Nous longeons le lac Calafquen, sur une route goudronnée peu passante qui nous offre des vues spectaculaires sur la face sud du Villarrica. De hautes falaises verdoyantes se dressent devant lui, comme pour protéger l’accès à ce site sacré chez les Mapuche. Il fume beaucoup ce matin.

Autant nous n’avions pas pu l’admirer pendant notre traversée du parc du même nom, toujours caché par une autre colline, autant nous nous en mettons plein la vue aujourd’hui. Le lac d’un bleu profond est un premier plan de qualité.

Après quelques montées et descentes, nous rejoignons les rives herbeuses de la lagune voisine Pullingue. L’endroit respire la sérénité. Les eaux argentées ne sont troublées que par quelques cormorans perdus loin de leur océan. Des petites îles entourées d’ajoncs abritent des colonies de cygnes, de canards et d’ibis. Le Villarrica domine l’ensemble. Nous nous baignons dans ces eaux cristallines et bien fraîches. Alors que nous nous apprêtons à monter la tente, un couple de reporters français (www.petitesplanetes.earth) arrivent pour interviewer, dans ce cadre magique, un représentant important de la culture Mapuche. Il s’agit d’un Sonador. C’est un sage qui reçoit les rêves et les interprètent afin de guider sa communauté. Cela nous rappelle beaucoup la culture aborigène australienne où le rêve tient aussi une place importante.

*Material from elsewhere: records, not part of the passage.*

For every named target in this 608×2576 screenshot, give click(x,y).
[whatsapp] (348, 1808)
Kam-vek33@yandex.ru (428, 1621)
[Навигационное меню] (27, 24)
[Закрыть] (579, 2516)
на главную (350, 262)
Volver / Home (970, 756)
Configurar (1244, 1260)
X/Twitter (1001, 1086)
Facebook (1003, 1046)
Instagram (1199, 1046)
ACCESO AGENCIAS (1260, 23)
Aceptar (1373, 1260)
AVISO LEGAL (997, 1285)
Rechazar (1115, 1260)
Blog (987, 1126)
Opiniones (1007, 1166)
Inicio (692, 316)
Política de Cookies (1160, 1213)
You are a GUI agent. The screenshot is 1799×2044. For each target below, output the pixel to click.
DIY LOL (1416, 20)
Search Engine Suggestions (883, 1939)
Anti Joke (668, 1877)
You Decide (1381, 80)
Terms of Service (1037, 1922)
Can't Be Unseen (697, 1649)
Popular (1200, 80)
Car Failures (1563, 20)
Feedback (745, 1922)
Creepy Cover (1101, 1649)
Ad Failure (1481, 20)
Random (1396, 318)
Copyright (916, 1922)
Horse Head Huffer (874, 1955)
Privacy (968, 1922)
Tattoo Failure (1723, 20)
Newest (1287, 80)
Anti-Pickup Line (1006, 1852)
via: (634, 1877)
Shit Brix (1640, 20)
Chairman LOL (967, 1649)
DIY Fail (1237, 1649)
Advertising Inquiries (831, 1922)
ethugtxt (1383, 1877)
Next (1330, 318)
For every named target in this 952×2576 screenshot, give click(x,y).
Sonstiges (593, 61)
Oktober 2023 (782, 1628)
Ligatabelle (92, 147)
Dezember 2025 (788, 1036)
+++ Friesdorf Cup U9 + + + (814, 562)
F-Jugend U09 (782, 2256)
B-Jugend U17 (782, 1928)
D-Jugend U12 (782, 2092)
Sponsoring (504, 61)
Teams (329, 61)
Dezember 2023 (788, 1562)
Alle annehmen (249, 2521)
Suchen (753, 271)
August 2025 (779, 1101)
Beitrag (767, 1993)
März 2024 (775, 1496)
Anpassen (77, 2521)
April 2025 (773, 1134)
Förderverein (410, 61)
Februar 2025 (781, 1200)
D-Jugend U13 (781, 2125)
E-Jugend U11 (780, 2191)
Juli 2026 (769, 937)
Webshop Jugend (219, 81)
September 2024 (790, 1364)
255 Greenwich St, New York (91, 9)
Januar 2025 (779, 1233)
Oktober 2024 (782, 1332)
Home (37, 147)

Nous décidons de rester deux nuits sur cette petite plage paisible. Nous savons donc où nous dormirons ce soir!! Libérés, nous nous baignons, nous nous cuisinons des pop-corn pour le goûter, faisons école, nous observons les oiseaux et la nature, notamment la mue d’une libellule. De quoi apprendre toujours un peu plus pour petits et grands! Malheureusement, notre libellule est en petite forme après son changement de peau, les filles se chargent alors de lui construire une maison, et de la chouchouter pendant tout l’après-midi!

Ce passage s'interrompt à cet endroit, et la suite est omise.